Shells are then coated with Krylon clear acrylic. This gives the eggs a non-yellowing, UV-resistant coating, but the carving will still turn a sort of sepia color if left in sunlight or under fluorescent lights. Carvings are best displayed under incandescent light. It is also important to protect the inside of the shells, as the white layer is only 0.005- to 0.006-inch thick. For this, you could use a mixture of 50 percent Elmer’s glue and 50 percent water. Coat the inside of the egg several times with this mixture prior to working on the egg. If you consider carving chicken or goose eggs, in which case you might have larger empty spaces or fine filigree work, this is an especially important part of the process.

When choosing a design, be careful to choose a pattern that is not under copyright protection if you plan to sell the carving. Then simply use a copy machine to reduce the pattern to the size you need and attach it to the eggshell with glue stick. The glue softens the paper; and if the paper creases during application, simply dampen the paper and reglue it. After the glue dries, you’re nearly ready to start carving, but remember: Safety first. The calcium dust caused by the carving process is fine. DeCourley recommends using a dust collector box with a vacuum system. He also sculpts the egg under a Plexiglas shield and wears earplugs while working, as the drill used in carving produces a high-pitched (and loud) noise.

Equipment for Carving Eggs

DeCourley’s tool of choice is a “Turbocarver,” which is an air-powered dentist’s drill. The hand piece is light and comfortable, it needs no lubricating oil and can carve with or without water. DeCourley’s preference is to carve without water, because when the water mixes with the dust it produces a mud-like substance. This is a second-best situation if you don’t have dust box to remove the dust as you sculpt.

Another option for the carving tool is “Dental Tech” hand piece. This uses no air or water to run, but needs to be oiled every four hours.

The carving tool requires a significant volume of air to work properly, but not a great deal of pressure. Only 70 pounds per square inch (psi) on the condenser is required to turn the bit an amazingly fast 400,000 to 450,000 rotations per minute (rpm). The burrs (bits) are carbide and diamond burrs purchased from a dental supply house.
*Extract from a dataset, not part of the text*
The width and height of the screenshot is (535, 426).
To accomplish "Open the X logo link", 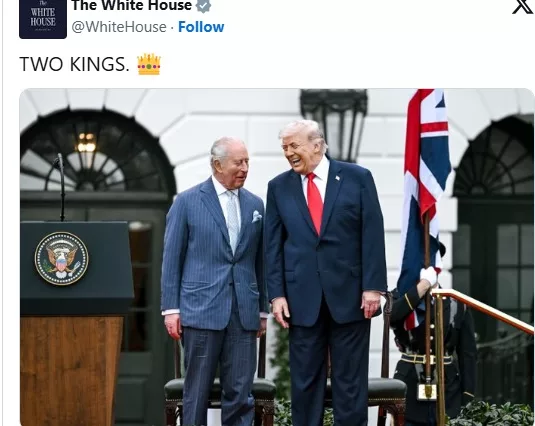I will click(x=523, y=7).
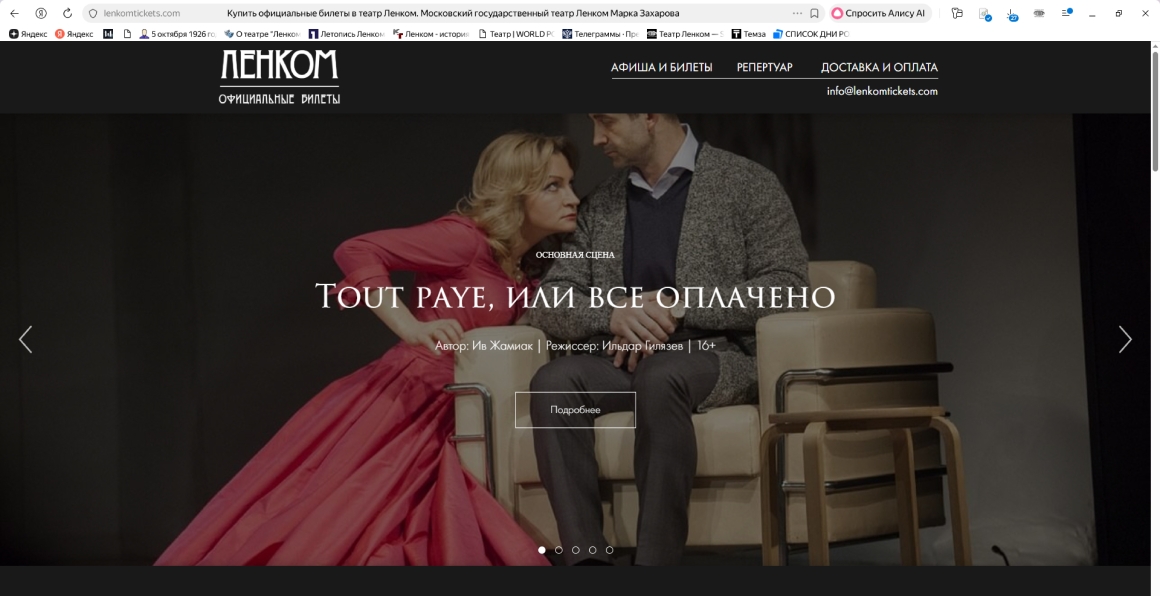Select the last carousel dot indicator
The height and width of the screenshot is (596, 1160).
pyautogui.click(x=610, y=550)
DeCourley uses an inverted cone burr for the basic outlines of the pattern. Being right-handed, he works in a clockwise rotation, with the burr turning away from himself. This method cuts neatly through the pattern paper without making the edges of the paper rough. As you pull the tool toward you, you make larger cuts. Working away from yourself produces finer cuts. To maintain the pattern, it is best to work from the outside of the pattern toward the center.

An old sock filled with fish-tank gravel makes an excellent resting place for the eggshells while being carved. In addition, the artist usually holds the egg with one hand while carving with the other.
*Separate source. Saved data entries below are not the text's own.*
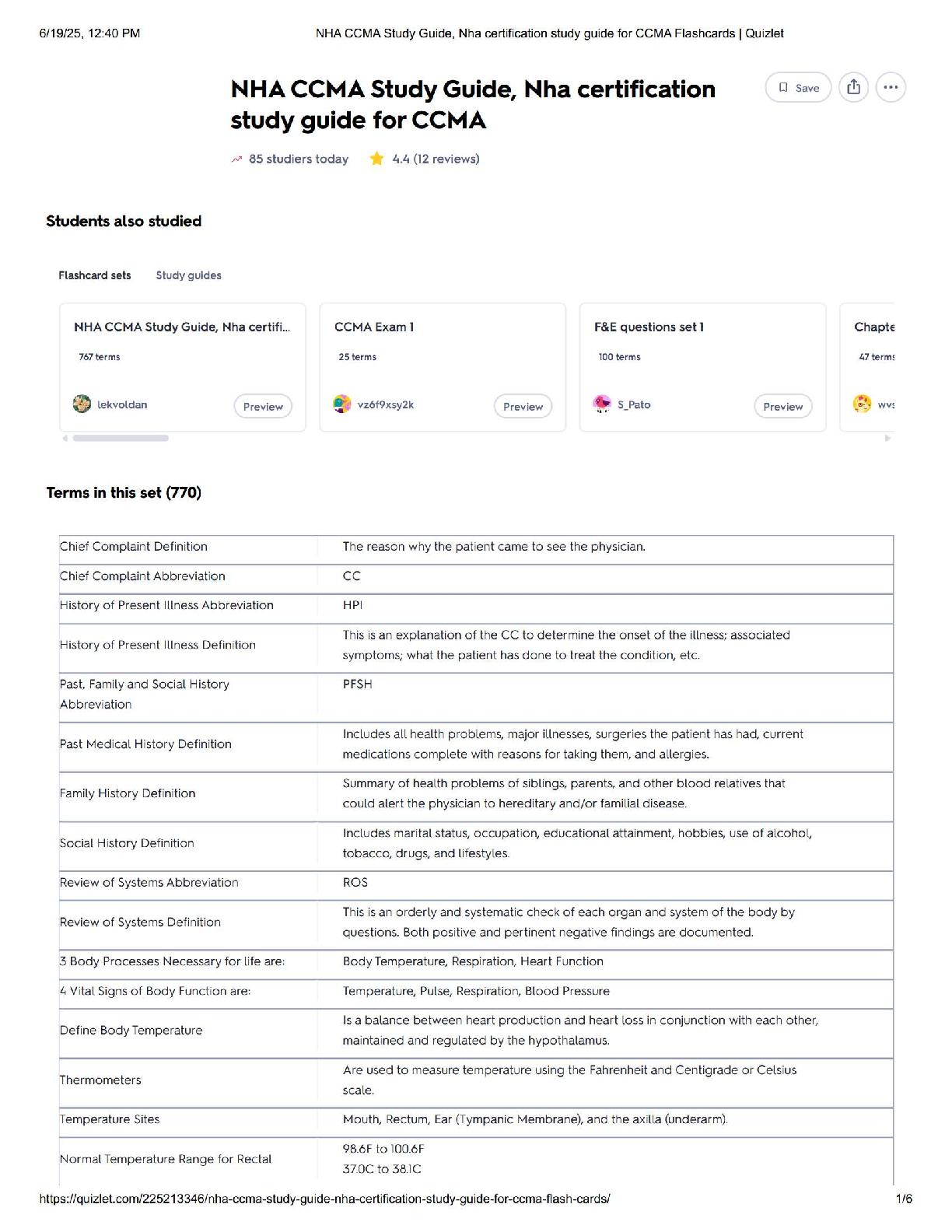Preview the CCMA Exam 1 set
This screenshot has height=1232, width=952.
click(523, 406)
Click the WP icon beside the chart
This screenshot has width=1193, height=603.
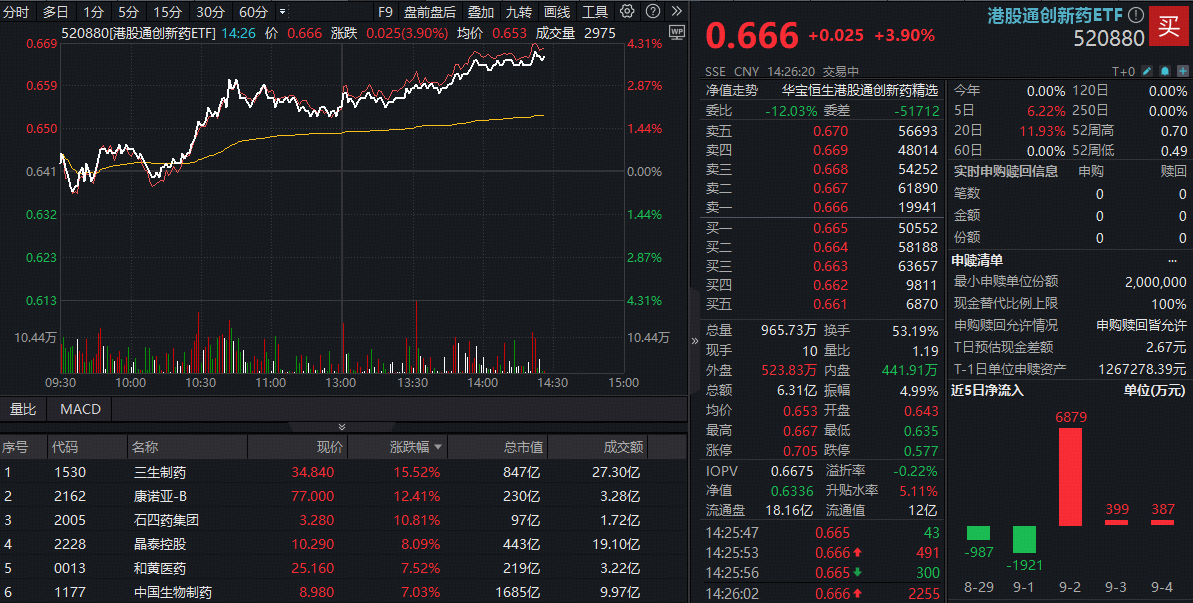pyautogui.click(x=677, y=32)
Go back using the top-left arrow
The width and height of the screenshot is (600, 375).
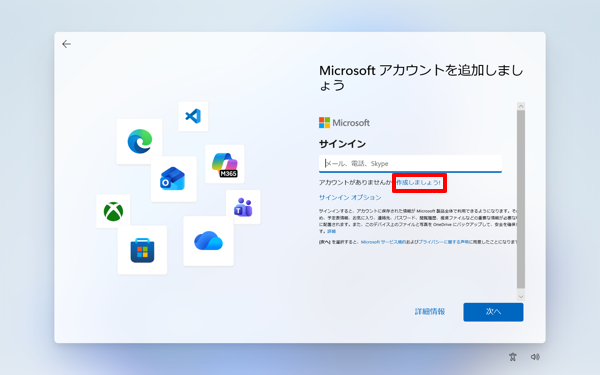click(66, 44)
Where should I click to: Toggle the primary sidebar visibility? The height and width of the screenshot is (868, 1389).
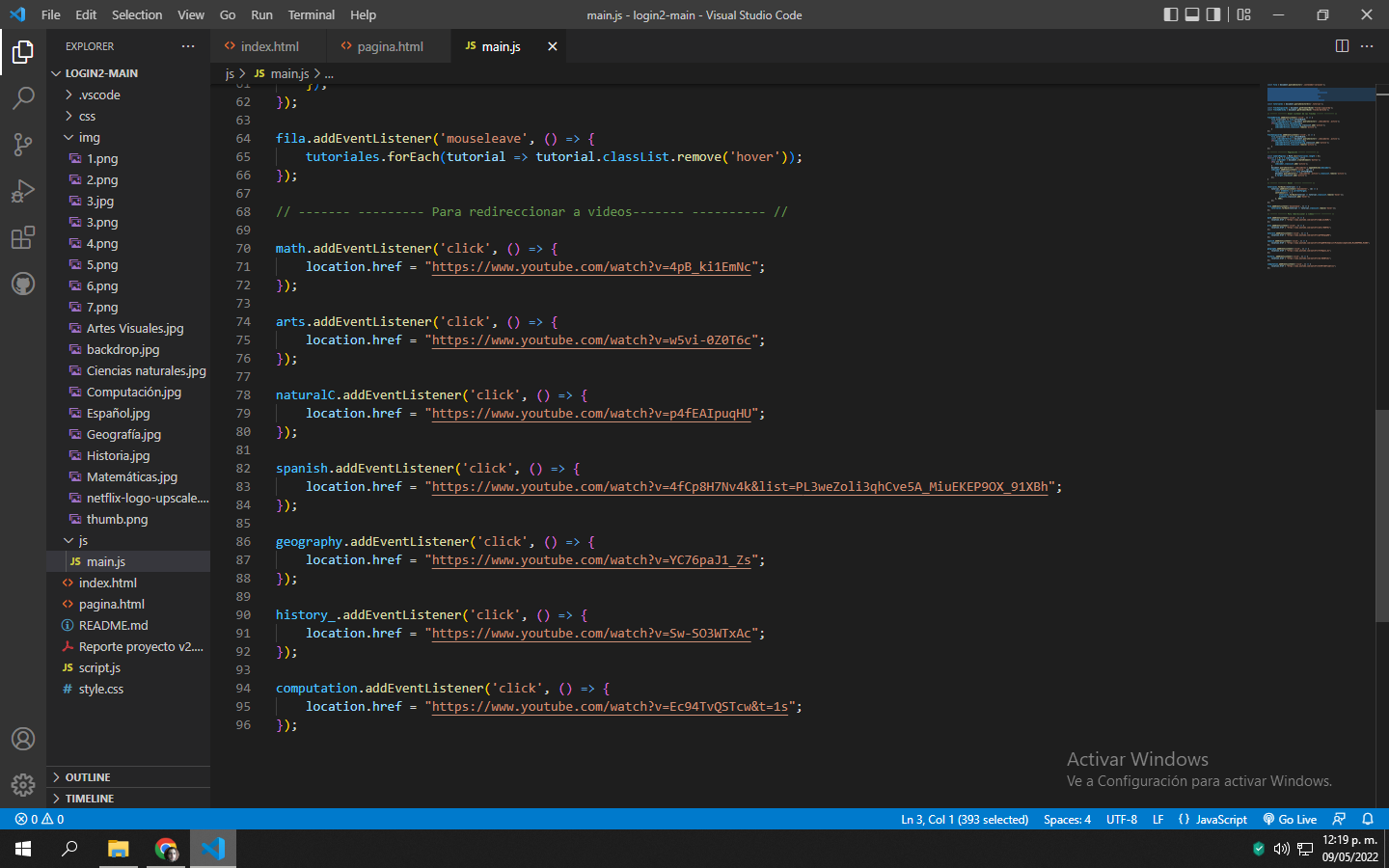click(x=1170, y=14)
Keep an extra copy of the pattern handy for reference while carving. After the basic outlines are carved, you have the pattern sketched onto the shell. “Study the egg as you work. The egg talks to me like a canvas speaks to a painter,” DeCourley says.

The Finished Product

The quality of each carving improves with time and experience. How does DeCourley know when the carving is complete? “I ask myself, ‘What can I do to make this egg better? Nothing.’ Then I quit,” he says. Although some artists polish the finished work, DeCourley does not. “I leave the burr marks in there — it’s my signature,” he says. But the marks are few and small, so they’re not easily seen.

DeCourley has sculpted over 30 eggshells since he began, and has been featured in the Eggshell Sculptor Newsletter.

The eggs make great gifts for special occasions and sell for $100 to $500. “They’re not the everyday gift,” says DeCourley. Preparing each egg for carving can take 30 minutes to two hours. Carving the egg can take 10 to 50 hours or more. This is a rare art. Many people sell decorated eggs, but few people sell sculpted eggshells.

An investment in the basic carving system, including compressor, hand piece, dust collector and some burrs, will start at about $500.